Flexible demand as a virtual energy storage system

The goal of this subtheme is to develop a cost-effective way to use a virtual energy storage system (i.e. grid loads with flexible demand) that is as reliable and responsive as a large fleet of batteries, based on five objectives: 1. Develop models for a virtual energy storage system via local intelligence, which can ensure customers’ comfort constraints, while simultaneously providing reliable service to the grid; 2. Estimate real-time virtual energy storage system capacity as a function of customer comfort constraints; 3. Reveal cost and customer comfort trade-off curves for creation of market incentives for consumer engagement; 4. Propose local robust control at each virtual energy storage system as part of an overall distributed control architecture; and 5. Build prototype hardware for validation.

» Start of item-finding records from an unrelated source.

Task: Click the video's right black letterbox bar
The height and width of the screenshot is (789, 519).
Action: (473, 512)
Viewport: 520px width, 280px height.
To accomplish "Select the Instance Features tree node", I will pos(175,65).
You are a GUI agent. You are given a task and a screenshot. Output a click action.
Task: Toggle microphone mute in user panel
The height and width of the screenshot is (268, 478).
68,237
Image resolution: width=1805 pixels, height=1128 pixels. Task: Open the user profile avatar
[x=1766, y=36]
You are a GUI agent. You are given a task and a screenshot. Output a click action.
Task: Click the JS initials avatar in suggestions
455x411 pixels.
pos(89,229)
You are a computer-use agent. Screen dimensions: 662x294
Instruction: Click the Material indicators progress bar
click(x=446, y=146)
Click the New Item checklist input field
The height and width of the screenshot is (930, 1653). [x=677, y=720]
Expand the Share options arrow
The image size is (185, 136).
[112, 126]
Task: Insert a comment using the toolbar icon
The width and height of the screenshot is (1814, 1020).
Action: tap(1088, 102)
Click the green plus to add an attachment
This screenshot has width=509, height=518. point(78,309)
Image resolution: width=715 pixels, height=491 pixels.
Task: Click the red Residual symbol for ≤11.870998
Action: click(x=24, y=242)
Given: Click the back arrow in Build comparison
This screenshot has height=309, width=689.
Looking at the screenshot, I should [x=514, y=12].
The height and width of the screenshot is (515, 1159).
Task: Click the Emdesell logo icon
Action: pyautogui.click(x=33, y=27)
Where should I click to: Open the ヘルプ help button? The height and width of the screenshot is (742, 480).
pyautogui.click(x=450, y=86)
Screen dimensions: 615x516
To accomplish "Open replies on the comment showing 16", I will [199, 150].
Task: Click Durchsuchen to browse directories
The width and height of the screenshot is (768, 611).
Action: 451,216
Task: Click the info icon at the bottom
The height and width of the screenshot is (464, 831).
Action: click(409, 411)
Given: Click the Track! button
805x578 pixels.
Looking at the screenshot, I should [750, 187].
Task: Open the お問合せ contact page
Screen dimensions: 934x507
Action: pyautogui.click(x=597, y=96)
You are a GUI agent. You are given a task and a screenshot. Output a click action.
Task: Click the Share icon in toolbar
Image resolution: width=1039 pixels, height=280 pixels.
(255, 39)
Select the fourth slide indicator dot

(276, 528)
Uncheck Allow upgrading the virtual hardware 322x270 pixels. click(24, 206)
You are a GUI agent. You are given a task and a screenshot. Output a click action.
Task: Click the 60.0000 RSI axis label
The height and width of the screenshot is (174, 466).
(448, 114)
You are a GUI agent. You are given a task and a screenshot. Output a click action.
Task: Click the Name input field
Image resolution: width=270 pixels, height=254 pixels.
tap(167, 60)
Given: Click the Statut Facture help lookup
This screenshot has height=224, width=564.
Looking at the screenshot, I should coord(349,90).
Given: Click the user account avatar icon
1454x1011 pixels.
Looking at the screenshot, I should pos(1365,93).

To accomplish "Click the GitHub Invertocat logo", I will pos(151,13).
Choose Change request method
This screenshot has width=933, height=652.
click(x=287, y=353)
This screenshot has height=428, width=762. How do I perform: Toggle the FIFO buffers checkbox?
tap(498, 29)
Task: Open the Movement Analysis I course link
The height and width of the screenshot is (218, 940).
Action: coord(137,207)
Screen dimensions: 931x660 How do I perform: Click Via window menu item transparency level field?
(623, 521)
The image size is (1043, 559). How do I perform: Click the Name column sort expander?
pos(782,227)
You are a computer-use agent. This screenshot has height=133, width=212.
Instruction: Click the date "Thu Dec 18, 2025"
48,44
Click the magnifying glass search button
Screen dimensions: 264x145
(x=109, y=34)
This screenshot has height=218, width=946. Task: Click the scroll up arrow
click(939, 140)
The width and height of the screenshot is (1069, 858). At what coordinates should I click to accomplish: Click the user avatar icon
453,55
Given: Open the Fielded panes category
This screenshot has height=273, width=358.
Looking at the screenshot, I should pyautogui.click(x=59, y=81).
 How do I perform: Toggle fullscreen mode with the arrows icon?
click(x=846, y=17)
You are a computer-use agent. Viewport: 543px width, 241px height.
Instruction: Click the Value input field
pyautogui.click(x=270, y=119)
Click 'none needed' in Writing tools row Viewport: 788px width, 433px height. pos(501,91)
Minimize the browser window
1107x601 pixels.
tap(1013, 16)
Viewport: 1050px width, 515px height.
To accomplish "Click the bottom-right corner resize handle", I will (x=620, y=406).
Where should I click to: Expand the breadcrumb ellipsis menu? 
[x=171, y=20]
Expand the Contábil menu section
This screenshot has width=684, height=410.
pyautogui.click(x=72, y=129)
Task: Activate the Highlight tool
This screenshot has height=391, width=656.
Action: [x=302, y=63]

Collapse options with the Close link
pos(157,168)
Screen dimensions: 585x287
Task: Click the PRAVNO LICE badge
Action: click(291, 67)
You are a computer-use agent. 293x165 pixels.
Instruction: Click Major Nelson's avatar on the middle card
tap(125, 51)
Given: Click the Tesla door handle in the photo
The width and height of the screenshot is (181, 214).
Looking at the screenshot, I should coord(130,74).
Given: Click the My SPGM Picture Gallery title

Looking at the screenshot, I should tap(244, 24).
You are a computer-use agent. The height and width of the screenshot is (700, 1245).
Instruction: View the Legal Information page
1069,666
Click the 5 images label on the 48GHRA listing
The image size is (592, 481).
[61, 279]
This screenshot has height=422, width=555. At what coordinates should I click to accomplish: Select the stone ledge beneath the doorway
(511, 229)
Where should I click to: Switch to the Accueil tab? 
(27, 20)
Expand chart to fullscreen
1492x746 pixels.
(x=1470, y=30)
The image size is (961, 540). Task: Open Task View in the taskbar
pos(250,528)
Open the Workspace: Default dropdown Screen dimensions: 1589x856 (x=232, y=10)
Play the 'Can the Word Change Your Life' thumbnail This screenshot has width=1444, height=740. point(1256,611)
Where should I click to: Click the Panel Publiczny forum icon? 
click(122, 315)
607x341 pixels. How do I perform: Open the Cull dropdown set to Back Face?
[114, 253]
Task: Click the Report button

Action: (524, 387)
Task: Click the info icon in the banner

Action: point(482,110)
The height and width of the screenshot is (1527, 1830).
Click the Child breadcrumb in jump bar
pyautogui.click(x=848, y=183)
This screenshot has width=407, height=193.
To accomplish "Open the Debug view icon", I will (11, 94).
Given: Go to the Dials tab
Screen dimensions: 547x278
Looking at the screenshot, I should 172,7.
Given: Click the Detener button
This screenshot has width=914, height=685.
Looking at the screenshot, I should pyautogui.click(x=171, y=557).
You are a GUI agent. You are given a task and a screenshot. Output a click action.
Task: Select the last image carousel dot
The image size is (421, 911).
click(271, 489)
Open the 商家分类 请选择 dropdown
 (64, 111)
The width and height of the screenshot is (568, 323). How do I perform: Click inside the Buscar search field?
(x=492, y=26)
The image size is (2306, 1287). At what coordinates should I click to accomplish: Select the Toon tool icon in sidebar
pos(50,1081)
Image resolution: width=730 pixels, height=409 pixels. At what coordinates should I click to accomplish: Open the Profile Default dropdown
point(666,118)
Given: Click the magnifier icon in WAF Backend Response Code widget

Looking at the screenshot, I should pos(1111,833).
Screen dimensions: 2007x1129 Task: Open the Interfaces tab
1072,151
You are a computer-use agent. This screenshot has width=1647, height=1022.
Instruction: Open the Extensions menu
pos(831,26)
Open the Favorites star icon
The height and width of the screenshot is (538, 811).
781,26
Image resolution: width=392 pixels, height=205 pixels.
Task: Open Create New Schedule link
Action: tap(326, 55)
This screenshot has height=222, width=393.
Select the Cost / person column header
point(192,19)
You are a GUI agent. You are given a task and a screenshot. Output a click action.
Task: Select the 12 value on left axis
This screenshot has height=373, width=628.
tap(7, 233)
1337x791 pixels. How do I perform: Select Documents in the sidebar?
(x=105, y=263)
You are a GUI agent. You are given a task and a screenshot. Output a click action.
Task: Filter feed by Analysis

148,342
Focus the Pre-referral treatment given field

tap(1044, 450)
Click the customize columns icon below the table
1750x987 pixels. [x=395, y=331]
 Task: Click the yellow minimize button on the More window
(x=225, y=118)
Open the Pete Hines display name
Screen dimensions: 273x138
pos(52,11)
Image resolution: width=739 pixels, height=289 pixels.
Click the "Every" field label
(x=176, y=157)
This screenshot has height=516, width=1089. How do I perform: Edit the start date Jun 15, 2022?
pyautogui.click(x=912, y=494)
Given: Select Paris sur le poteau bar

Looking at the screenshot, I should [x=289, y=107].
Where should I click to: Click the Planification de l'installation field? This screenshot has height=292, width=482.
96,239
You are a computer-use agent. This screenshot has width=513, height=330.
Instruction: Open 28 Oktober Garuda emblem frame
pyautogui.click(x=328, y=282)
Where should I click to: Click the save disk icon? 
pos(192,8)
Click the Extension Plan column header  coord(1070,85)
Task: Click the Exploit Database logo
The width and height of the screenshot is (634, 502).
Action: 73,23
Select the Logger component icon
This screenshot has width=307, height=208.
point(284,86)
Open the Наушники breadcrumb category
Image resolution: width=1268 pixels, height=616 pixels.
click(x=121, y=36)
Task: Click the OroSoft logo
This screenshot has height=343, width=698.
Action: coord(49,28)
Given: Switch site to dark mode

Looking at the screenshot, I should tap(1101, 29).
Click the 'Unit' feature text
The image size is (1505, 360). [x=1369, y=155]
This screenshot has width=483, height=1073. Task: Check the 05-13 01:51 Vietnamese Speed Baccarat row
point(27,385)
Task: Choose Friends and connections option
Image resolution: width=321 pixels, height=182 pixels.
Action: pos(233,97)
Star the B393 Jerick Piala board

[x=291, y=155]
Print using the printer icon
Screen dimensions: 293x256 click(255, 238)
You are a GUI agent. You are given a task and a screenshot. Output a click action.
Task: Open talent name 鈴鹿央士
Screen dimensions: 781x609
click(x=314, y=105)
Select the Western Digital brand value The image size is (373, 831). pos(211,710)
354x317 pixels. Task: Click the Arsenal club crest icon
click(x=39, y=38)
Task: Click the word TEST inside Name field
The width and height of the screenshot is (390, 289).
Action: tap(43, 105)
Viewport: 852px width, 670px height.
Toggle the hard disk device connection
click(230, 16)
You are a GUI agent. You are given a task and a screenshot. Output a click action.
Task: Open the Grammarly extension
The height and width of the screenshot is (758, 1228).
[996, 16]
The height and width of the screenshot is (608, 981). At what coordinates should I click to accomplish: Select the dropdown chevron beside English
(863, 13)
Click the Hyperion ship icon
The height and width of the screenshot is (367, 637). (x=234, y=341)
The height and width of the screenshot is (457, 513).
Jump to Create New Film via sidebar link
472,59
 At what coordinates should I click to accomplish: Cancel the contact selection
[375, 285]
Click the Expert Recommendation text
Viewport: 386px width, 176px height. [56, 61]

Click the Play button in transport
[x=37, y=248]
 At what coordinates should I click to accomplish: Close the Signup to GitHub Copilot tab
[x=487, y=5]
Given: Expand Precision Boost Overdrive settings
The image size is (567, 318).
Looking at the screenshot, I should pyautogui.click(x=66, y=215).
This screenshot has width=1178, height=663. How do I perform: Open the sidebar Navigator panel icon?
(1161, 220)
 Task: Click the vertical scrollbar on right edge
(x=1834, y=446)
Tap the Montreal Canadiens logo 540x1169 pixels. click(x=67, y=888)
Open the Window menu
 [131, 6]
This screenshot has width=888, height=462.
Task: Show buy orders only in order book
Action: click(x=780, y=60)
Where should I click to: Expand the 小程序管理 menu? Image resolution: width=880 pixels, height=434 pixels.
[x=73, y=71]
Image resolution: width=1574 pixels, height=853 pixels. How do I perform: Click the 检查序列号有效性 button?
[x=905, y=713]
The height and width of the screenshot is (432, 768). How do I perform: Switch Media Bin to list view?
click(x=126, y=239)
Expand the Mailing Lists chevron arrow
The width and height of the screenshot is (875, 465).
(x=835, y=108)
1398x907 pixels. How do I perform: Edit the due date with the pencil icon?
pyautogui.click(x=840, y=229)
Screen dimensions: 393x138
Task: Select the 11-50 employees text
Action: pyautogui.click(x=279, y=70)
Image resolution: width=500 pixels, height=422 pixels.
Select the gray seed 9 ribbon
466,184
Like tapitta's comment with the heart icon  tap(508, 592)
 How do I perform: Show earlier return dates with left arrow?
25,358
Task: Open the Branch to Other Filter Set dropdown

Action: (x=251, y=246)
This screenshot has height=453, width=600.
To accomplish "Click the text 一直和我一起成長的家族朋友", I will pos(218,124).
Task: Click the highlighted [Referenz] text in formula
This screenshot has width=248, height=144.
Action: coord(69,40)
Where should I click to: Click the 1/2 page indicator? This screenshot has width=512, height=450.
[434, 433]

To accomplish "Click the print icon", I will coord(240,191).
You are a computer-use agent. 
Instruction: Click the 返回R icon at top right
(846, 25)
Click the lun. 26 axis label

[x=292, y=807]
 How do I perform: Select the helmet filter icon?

Power modulation of aluminium smelting cells for power demand-supply balancing

The aluminium smelting process is very energy intensive, with Australia’s smelting industry consuming 22.8 TWh of electricity in 2018. On its own, the Tomago smelter operated by the Tomago Aluminium Company consumes 12% of total electricity in NSW. Existing aluminium smelting operations typically operate at constant current levels to reduce the variability of the smelting process and simplify process operation. However, this approach results in little flexibility in power modulation of smelting cells. There are major challenges in power modulation of aluminium smelting cells. Variable amperage may lead to significant problems in heat balance of the cells and current efficiency, and abnormal conditions may occur if the smelting cells are not tightly controlled.  In collaboration with industry partners, new smelting process operation strategies, and cell monitoring and control approaches will be developed to allow flexible power modulation. This will enable the production rate of aluminium to be reduced or increased to match the supply of power and/or electricity prices. Such virtual storage can provide significant benefits to the stability and efficiency of the electricity network while reducing operating costs for aluminium producers.   Research will be focused on: 1. Studying the feasible operation ranges that minimise irreversible damage to smelting cells based on coupled thermal and mass balance of the smelting cells; 2. Cell monitoring approaches that can detect and thereby avoid any abnormal operation conditions caused by power modulation, including using individual anode current measurements, and 3. Advanced process control approaches for tightly controlling operation of smelting cells with varying current, based on multi-variable control and nonlinear multi-stage state observer.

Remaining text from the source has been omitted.